* Problem statement: Only the lines from the line containing "The height and width of the screenshot is (728, 1524)." to the end of the entries should be repeated, exactly as they appear.

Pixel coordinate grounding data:
++++++++++

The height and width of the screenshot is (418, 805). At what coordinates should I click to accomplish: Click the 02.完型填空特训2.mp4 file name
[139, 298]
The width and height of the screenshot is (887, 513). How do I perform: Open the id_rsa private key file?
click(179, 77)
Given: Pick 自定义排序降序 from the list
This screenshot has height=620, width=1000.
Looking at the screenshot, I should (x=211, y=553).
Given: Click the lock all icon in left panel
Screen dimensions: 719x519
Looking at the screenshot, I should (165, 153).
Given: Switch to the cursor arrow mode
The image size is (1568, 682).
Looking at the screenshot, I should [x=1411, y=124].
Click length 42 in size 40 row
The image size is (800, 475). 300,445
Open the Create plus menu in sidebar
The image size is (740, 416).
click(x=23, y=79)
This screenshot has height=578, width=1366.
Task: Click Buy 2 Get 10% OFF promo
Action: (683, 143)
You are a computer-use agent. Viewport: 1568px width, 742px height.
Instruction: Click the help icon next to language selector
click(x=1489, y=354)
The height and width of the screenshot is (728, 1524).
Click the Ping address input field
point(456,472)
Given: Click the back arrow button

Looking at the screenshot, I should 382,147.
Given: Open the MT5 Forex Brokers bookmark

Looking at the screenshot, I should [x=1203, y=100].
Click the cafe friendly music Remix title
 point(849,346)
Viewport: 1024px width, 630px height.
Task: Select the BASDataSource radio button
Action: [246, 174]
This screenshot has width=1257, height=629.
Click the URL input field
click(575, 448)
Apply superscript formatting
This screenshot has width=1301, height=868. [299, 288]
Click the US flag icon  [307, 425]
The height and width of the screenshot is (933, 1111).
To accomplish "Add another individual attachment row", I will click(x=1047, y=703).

++++++++++

* Answer to this exercise:
The height and width of the screenshot is (728, 1524).
Click the Ping address input field
point(456,472)
Given: Click the back arrow button

Looking at the screenshot, I should 382,147.
Given: Open the MT5 Forex Brokers bookmark

Looking at the screenshot, I should [x=1203, y=100].
Click the cafe friendly music Remix title
 point(849,346)
Viewport: 1024px width, 630px height.
Task: Select the BASDataSource radio button
Action: [246, 174]
This screenshot has width=1257, height=629.
Click the URL input field
click(575, 448)
Apply superscript formatting
This screenshot has width=1301, height=868. [299, 288]
Click the US flag icon  [307, 425]
The height and width of the screenshot is (933, 1111).
To accomplish "Add another individual attachment row", I will click(x=1047, y=703).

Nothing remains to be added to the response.